What This Course Is About?
Get a brief introduction to the course, tools and technologies to be used, its intended audience, and an overview of Google Gemini.
Innovation is a skill that can be developed with ambition and practice, along with an open mindset. Let’s begin the journey to nurture our innovative and creative abilities with Google Gemini.
Generative AI
Generative AI, also known as GenAI, is a subset of artificial intelligence in which we pass different inputs to an AI model through textual queries, which in turn generates responses in the form of text, images, and various other types of data. GenAI models can take different types of input like text, images, audio, video and code to generate the responses.

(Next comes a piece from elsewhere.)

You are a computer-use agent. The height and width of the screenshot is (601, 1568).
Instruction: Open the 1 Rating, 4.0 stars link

Most of the newer GenAI models are based on a deep learning architecture known as the transformer. It was developed by Google and proposed in the groundbreaking paper “Attention Is All You Need” in 2017 based on the multi-head attention mechanism. The transformer proposed in the paper has two main components: an encoder and a decoder. The encoder processes the input data and passes information about the representation of the input data to the decoder. The decoder receives the representation sent by the encoder and generates the output sentence word by word.
Large language models
With time, transformer models scaled up and evolved and were trained on massive datasets. Training on vast amounts of data led to the creation of large language models (LLMs), which are the core components of GenAI through which new content is created.

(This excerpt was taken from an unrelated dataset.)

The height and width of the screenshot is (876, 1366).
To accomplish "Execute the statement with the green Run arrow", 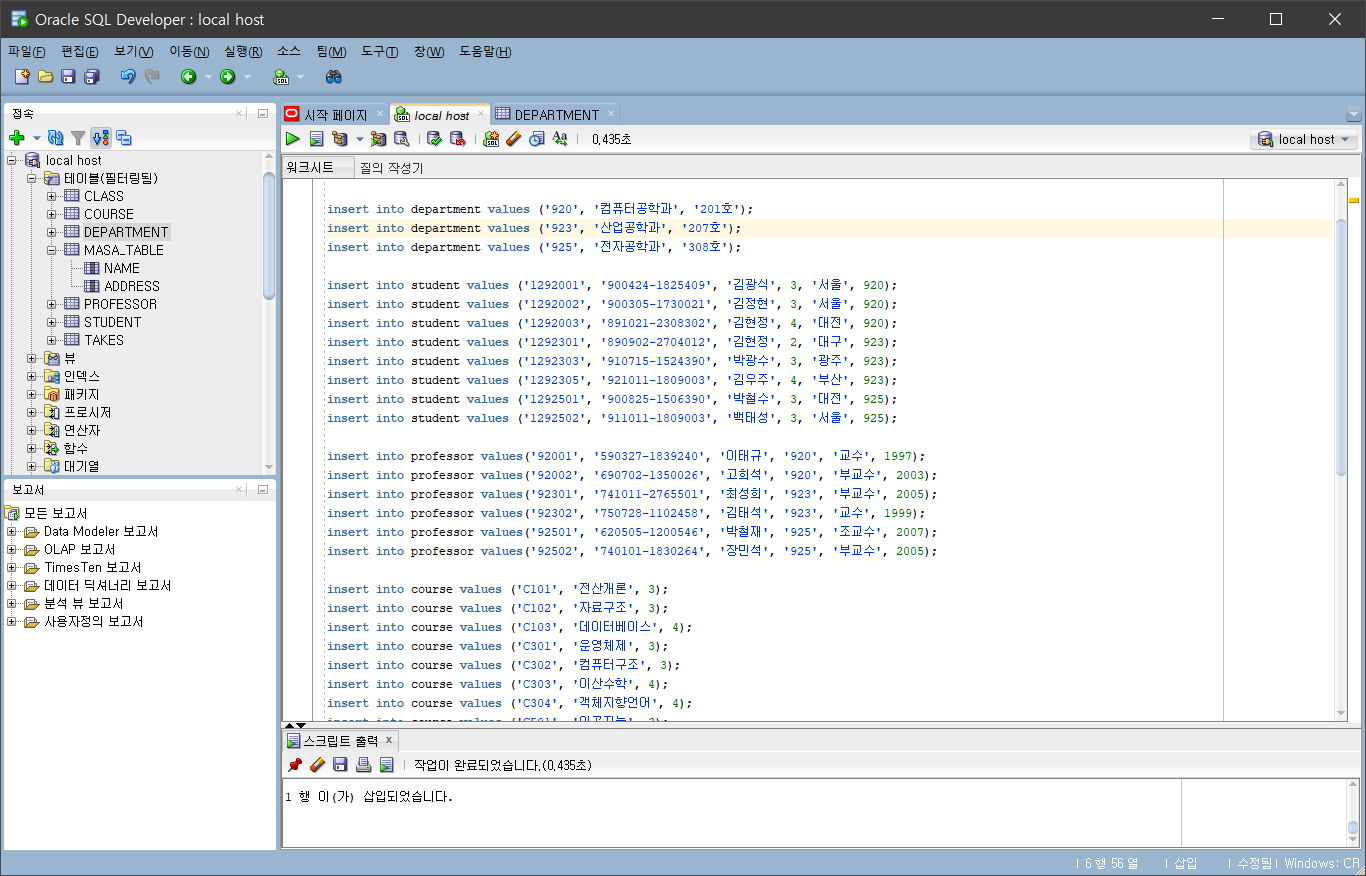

Initially, there were unimodal LLMs which means that the LLMs were primarily focused on a single modality. Single modality refers to one type of data, such as audio-based models like Jukebox and text-based models like GPT (Generative Pre-trained Transformer) up to 3.5 and BERT (Bidirectional Encoder Representations from Transformers).
Despite being efficient in text handling, these models were limited to text data and could not process other data types, such as images, audio, or video. Handling different types of data to mimic human-like perception and communication in the models was necessary, and this need resulted in the concept of multimodal systems. Multimodal LLMs can process multiple data types, such as text, images, audio, and video.

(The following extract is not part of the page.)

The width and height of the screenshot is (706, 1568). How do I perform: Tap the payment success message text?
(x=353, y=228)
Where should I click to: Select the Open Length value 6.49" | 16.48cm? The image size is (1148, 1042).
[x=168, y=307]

With diversifying input sources through Multimodal LLMs, GenAI has redefined human-machine interaction. Google offers a powerful multimodal language model called Google Gemini that has become a frontrunner in the domain of multimodal AI.
Google Gemini
Google Gemini is a series of multimodal generative models developed by Google and promises some remarkable capabilities. Based on the multimodal system, it can process and operate on different types of data, such as text and images. It is a huge milestone in the field of AI.
Google Gemini is widely used in many other products: Gemini chatbot (formerly known as Bard), a Google AI chatbot, is using a fine-tuned version of Gemini. Many smartphones have been engineered for Google Gemini’s Messages assistance, such as Google Pixel 6 and later models and Samsung Galaxy phones from the S22 and later models. It is integrated with other apps like YouTube and Maps to make the interaction easy. Google Workspace users can access Google Gemini within the workspace apps, such as Gmail, Docs, Sheets, and other Workspace apps. As Gemini is developing continuously, we can expect many more potential use cases of this model.
Tools and technologies
This course provides a detailed explanation of the theory behind how Gemini works. Throughout the course, we’ll cover the following tools and technologies in various interactive examples:
Google Gemini APIs
Retrieval-augmented generation (RAG)
LangChain
Jupyter Notebooks using Python
Course structure
Before diving into the details, let’s get a brief overview of what you can expect to learn in this course:
Getting Started: In this chapter, we’ll cover the domain of GenAI and explore the Google Gemini, along with its architecture and comparison with other AI models. We’ll also cover Google Gemini’s features, the Google Gemini APIs, and its setup details
Content Generation Using Gemini Models: In this chapter, we’ll discuss the practical aspects of the Gemini models for content generation through coding examples and use cases for different Gemini models.
Building RAG Applications with Google Gemini: We’ll cover retrieval-augmented generation (RAG) and follow a hands-on, step-by-step guide to implementing text and image retrieval using RAG. At the end, there will be a project to evaluate your knowledge of Gemini.
Wrapping Up: This chapter will provide an overview of what we learned from the course. We’ll conclude with a few suggestions for further learning and future trends in Google Gemini.
Prerequisites
Here are the prerequisites for this course:
An understanding of natural language processing (NLP) and deep learning concepts, including the basics of neural networks and deep learning architectures such as transformer models.
A basic knowledge of Google Gemini and/or OpenAI’s GPT models.
Familiarity with Python, Jupyter Notebooks, and popular machine learning libraries.
Intended audience
This course is aimed at the following audience:
Software engineers who are interested in getting hands-on practice with the Google Gemini API and its capabilities and learning LLM-based application development with it.
ML and AI engineers aiming to expand their existing knowledge of Google Gemini by integrating retrieval- augmented generation in their LLM-based applications.
Let’s begin your journey into the world of AI with Google Gemini. Enjoy!